Капустян учился с нами в десятом классе. Был он высокий, сутулый, с
неправильными чертами лица, которые всем нам казались правильными. Потому
что у Капустяна была жена.
От учителей Капустян это скрывал, боясь, что его переведут в вечернюю
школу. А он не хотел в вечернюю, он хотел проводить вечера с женой.
Не исключено, что она помогала ему по алгебре. Капустян был поэт и был
способен заниматься только литературой.
Жена его уже окончила школу, ей не помешала война. А Капустяну
помешала, и он теперь догонял свою жену, а она не только не возражала
против этого, но даже помогала ему себя догнать.

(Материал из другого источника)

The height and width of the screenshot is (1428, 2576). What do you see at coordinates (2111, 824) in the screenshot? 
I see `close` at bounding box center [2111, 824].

Жена Капустяна была похожа на поэта Блока - такая же кучерявая и
коротко стриженная. А Капустян не был на него похож - он старался быть
похожим на Маяковского. И так они жили вместе - Блок и Маяковский, и мы
приходили к ним в их маленькую, не больше кладовки, комнату, где
Маяковский читал нам стихи Капустяна.
Нам очень нравилась жена Капустяна, Это даже невероятно, что так может
нравиться чужая жена. Но объясняется это, видимо, тем, что своих жен мы в
то время еще не имели.
Может быть, именно тогда я полюбил Блока. Маяковский читал стихи
Капустяна, а я вспоминал стихи о Прекрасной Даме, такой кучерявой и
коротко стриженной. Но кто я был такой, чтобы вспоминать стихи о
Прекрасной Даме? По сравнению с Капустяном - все равно, что по сравнению с
Маяковским какой-нибудь мелкий поэт...
Если, конечно, судить по росту.
Как бы то ни было, присутствие жены Капустяна, которое уже облагородило
Капустяна, нас тоже облагораживало, и мы говорили о таких высоких
материях, о которых за минуту до этого понятия не имели.
Потом мы с Капустяном поступали в Литературный институт и нас обоих не
приняли. Были у института свои мотивы.
Капустян возвращался к своей жене, к своей Ярославне, которая ждала его
в нашем Путивле на городской стене. Меня же некому было ждать, поэтому я
так с тех пор и не вернулся...
Но стихи Блока я люблю до сих пор. И до сих пор дружу со стихами
Маяковского.
МИЛЮКОВ
Наш Милюков никакого отношения не имел к историческому Милюкову.
Точней, к антиисторическому Милюкову, поскольку тот Милюков всей своей
деятельностью противился ходу истории.
Наш Милюков не противился. Он просто учился в десятом классе. Ну,
иногда не выучит историю, но от этого история не страдала. Да и сам он не
очень страдал. Такой у него был спокойный характер.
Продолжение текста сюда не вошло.